SRE vs DevOps
The experts who coined both these terms describe SRE and DevOps as — “Class SRE implements DevOps”.
A few key objectives for a DevOps would be to
- Reduce organization silos
- Accept failures as normal
- Implement smaller incremental changes to a system
- Leverage tooling and automation
- Measure everything
SRE would also look at these same objectives but the perspective differs, it would be more user-centric and revolve around service level objectives (SLOs).
“Reduce organization silos” — SRE would strive to make sure that everyone has the same view and approach to working on the system given any environment -dev, stage or prod.
“Accept failures as normal” — SRE takes blameless postmortems very seriously.

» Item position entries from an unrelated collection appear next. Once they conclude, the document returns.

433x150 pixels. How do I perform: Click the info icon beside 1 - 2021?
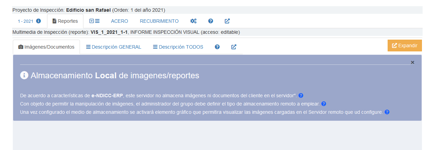pyautogui.click(x=39, y=21)
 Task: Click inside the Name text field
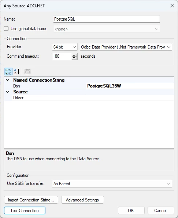pos(106,19)
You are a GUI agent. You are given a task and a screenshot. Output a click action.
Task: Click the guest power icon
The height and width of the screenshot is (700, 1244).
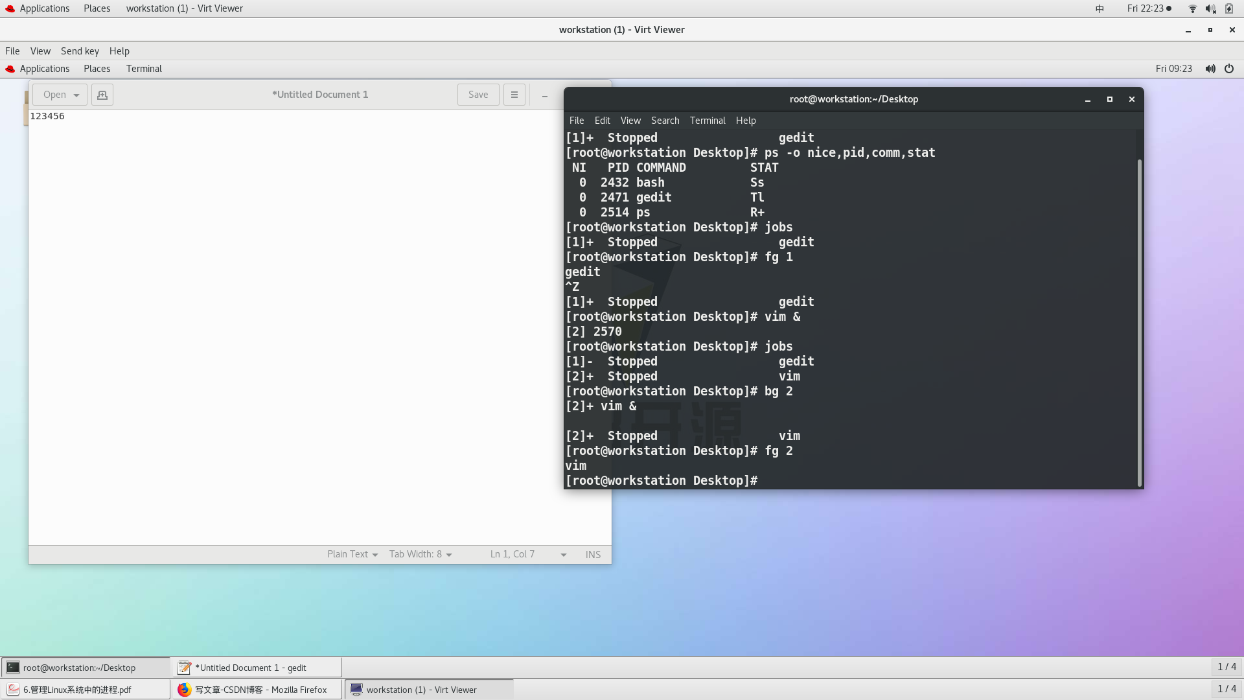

Errors are normal, but keep a tight check on them with the help of assigned error budgets.
“Implement smaller incremental changes to a system” — With larger updates to the system comes the risk of multiple failures. Alternatively, smaller incremental updates make testing and mitigating the failures a lot easier. SRE will advocate smaller and incremental changes too!
“Leverage tooling and automation” — SRE measures the toil, and busts them with automation and tooling.
“Measure everything” — Measuring different parameters of the system is critical. SRE uses pretty much the same monitoring tools as DevOps to deduce SLOs, SLIs and error budgets.